La frase tiene la apariencia tranquilizadora de las verdades obvias —por supuesto que ningún partido es la Ciudad de Dios, faltaría más— y esconde bajo esa apariencia un error que la propia Iglesia que el obispo dice servir ha condenado con todas las letras. Porque meter en la misma enumeración, con la misma cadencia y el mismo «todos», el aborto y la política migratoria es no haber entendido —o haber decidido olvidar por conveniencia retórica— la diferencia entre lo que la teología moral llama un mal intrínseco y lo que pertenece al orden del juicio prudencial.

El aborto es la supresión deliberada de un inocente: un intrinsece malum, un acto que ninguna circunstancia, ninguna ponderación, ningún bien ulterior puede volver lícito. Lo enseña Evangelium vitae, lo recordó la Congregación para la Doctrina de la Fe en su nota de 2002 sobre el compromiso político de los católicos, lo precisó Benedicto XVI al distinguir entre valores no negociables y opciones contingentes.

La política migratoria, en cambio —cuántos acoger, con qué ritmo, bajo qué condiciones, en qué equilibrio entre el deber de hospitalidad y la capacidad real de integración que el propio Catecismo somete al bien común de la comunidad de acogida— pertenece al terreno donde caben legítimamente posiciones católicas opuestas, donde el fiel puede discrepar del obispo sin salirse un milímetro de la ortodoxia, y donde el pastor que pretende imponer su preferencia prudencial como si fuera dogma comete exactamente el abuso que tanto le indigna cuando cree advertirlo en los demás.

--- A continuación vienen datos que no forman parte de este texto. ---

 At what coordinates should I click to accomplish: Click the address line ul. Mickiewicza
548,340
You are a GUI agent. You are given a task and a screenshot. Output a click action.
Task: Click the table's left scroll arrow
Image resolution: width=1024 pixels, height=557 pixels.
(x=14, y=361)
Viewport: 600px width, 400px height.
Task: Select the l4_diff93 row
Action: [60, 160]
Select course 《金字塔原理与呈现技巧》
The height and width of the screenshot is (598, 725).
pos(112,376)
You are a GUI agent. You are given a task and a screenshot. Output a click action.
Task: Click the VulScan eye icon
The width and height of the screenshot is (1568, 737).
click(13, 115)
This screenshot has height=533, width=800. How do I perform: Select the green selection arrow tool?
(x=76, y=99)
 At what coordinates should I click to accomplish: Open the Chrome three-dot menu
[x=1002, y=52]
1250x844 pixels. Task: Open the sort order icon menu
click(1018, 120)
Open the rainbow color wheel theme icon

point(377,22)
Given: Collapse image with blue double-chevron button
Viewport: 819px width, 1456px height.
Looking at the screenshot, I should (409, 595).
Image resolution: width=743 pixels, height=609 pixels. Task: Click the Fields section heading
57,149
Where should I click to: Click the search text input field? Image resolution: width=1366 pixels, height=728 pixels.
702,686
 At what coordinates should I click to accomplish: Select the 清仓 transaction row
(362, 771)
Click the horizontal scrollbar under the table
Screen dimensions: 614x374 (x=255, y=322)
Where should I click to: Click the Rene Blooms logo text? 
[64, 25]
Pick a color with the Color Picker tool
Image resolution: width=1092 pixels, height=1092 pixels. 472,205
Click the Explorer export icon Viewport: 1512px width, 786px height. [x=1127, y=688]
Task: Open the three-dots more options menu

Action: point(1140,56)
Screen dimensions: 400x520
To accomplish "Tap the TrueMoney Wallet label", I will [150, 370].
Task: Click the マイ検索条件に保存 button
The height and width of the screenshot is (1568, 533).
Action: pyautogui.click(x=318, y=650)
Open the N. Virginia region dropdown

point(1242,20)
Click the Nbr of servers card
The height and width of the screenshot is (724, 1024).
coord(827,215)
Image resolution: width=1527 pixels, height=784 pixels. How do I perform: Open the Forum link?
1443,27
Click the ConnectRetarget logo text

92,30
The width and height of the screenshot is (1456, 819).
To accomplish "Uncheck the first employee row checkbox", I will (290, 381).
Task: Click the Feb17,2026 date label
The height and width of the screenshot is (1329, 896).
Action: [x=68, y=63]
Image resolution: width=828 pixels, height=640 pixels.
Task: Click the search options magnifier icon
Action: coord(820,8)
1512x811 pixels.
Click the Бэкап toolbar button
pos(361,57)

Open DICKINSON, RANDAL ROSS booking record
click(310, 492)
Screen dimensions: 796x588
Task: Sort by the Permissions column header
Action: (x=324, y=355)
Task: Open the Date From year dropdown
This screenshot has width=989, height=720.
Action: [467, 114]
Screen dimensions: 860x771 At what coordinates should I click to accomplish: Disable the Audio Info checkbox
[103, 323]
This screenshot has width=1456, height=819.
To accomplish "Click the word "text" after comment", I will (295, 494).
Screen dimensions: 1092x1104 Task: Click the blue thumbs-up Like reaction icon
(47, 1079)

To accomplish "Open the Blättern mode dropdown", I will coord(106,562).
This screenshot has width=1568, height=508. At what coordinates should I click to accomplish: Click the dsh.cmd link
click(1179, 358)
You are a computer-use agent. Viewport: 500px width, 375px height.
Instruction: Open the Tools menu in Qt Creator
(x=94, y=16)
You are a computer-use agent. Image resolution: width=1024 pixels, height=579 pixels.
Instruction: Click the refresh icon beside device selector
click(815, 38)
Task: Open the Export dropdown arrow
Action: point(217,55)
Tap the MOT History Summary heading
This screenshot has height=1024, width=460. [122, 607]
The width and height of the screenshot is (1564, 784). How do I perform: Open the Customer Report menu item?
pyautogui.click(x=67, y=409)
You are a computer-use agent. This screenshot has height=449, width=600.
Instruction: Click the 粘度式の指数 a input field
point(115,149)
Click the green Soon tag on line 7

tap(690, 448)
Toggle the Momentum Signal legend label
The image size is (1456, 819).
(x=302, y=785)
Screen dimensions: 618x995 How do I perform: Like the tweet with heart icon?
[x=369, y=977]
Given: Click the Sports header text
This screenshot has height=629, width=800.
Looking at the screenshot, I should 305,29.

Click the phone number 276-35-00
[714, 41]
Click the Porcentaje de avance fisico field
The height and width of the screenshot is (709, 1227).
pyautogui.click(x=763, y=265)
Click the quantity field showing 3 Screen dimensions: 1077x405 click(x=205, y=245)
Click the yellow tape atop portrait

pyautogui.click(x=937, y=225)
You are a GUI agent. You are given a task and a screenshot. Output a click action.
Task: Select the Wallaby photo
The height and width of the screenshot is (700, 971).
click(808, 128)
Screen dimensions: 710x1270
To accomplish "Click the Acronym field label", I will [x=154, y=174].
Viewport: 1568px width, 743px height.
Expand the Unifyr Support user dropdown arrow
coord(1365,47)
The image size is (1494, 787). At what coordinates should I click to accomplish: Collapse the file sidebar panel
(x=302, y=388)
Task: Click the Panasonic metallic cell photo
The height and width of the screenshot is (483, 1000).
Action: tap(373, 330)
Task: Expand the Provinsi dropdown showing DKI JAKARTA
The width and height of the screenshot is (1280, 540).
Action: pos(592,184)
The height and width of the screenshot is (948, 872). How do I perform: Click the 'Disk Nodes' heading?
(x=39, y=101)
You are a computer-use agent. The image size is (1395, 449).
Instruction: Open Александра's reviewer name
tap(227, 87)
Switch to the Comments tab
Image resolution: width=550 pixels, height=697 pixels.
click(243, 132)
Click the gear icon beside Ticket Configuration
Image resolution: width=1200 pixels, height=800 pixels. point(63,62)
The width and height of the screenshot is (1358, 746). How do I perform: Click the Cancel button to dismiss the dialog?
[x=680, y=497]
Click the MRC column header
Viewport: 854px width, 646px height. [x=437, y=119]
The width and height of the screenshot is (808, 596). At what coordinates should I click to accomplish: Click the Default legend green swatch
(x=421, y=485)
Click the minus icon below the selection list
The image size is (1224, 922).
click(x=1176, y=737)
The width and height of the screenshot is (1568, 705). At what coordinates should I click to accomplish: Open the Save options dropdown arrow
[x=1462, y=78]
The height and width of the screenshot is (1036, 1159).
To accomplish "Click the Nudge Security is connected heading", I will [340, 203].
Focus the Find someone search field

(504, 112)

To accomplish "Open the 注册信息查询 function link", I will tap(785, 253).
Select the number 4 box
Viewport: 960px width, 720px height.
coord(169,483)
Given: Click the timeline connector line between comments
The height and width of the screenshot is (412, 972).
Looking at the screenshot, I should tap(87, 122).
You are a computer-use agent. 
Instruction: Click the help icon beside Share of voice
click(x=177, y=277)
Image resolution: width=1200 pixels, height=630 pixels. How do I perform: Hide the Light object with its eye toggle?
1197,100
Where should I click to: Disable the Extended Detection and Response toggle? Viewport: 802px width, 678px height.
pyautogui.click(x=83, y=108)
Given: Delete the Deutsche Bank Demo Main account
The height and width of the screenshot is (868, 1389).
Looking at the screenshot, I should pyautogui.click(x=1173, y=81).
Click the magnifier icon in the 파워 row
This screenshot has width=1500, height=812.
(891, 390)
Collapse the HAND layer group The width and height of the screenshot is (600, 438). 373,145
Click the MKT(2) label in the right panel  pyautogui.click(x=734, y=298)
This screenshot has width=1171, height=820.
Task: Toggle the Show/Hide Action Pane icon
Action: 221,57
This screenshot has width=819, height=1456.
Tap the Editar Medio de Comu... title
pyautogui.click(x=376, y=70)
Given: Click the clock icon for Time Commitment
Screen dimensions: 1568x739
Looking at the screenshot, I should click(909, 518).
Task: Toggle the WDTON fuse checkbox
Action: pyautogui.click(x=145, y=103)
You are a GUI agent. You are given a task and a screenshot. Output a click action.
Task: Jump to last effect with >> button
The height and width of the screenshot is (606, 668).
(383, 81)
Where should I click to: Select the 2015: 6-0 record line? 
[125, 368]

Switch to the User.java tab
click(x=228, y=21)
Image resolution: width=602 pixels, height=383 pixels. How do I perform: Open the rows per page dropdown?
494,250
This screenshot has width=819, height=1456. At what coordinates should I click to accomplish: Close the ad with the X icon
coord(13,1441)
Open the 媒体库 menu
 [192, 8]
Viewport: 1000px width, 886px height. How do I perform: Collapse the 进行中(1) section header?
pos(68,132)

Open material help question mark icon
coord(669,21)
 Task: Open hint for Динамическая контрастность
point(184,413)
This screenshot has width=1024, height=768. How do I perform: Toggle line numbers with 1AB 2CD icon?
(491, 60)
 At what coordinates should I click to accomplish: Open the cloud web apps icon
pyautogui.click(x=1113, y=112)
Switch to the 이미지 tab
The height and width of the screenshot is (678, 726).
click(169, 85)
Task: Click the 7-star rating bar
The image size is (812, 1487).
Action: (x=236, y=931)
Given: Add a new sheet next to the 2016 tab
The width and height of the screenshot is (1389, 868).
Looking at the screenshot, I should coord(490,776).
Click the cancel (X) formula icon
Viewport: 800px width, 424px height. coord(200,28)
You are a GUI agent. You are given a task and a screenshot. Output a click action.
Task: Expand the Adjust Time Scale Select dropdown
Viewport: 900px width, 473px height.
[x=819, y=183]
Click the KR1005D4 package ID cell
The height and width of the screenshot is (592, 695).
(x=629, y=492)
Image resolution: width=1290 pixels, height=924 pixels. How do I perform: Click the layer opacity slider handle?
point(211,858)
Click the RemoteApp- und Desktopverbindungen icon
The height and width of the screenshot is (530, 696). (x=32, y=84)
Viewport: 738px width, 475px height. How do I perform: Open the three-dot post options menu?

Igualar ambas cosas, alinearlas en una misma lista de «incoherencias graves», repartir el reproche con la ecuanimidad simétrica del que quiere quedar bien con todos, no es prudencia: es relativismo moral con sotana. Es nivelar la montaña y el grano de arena para poder decir, satisfecho, que al fin y al cabo todo son montículos. Y el efecto último —lo diga o no lo diga el obispo, lo quiera o no— es la coartada perfecta para el votante que prefiere no jerarquizar nada porque jerarquizar obliga, y obligar incomoda.

La condescendencia clerical

Resulta entonces que el prelado que tan severamente nos reprende a los demás por instrumentalizar a la Iglesia ha instrumentalizado, en una sola mañana de radio, la palabra de Acquaviva para vestir de mansedumbre su comodidad, la anécdota de Zapatero para combatir a un adversario inexistente, y la insinuación elíptica para excomulgar sin firmar la sentencia.

Todo ello, naturalmente, con un tono que él juzga caritativo y que en rigor es la forma más refinada de la soberbia: la del que se ha repartido a sí mismo el papel de los amables, los amorosos, los serenos, los que alzan la mirada, y ha asignado a quien le contradice el de los resentidos que se recrean en la sangre.

No hay agresividad en su voz, es verdad. Hay algo peor, que es esa condescendencia clerical, suave como el guante de seda de la máxima jesuita, con la que se palmea la cabeza del discrepante antes de dejarlo, con infinita ternura pastoral, extramuros de la catolicidad.

Alzad la mirada, nos pide el obispo. De acuerdo. Alcémosla. Pero alcémosla del todo, hasta lo alto, hasta la Cruz, que es donde está escrito el único nombre que su campaña olvidó mencionar; y no la detengamos, por caridad, a la cómoda altura de su propia opinión.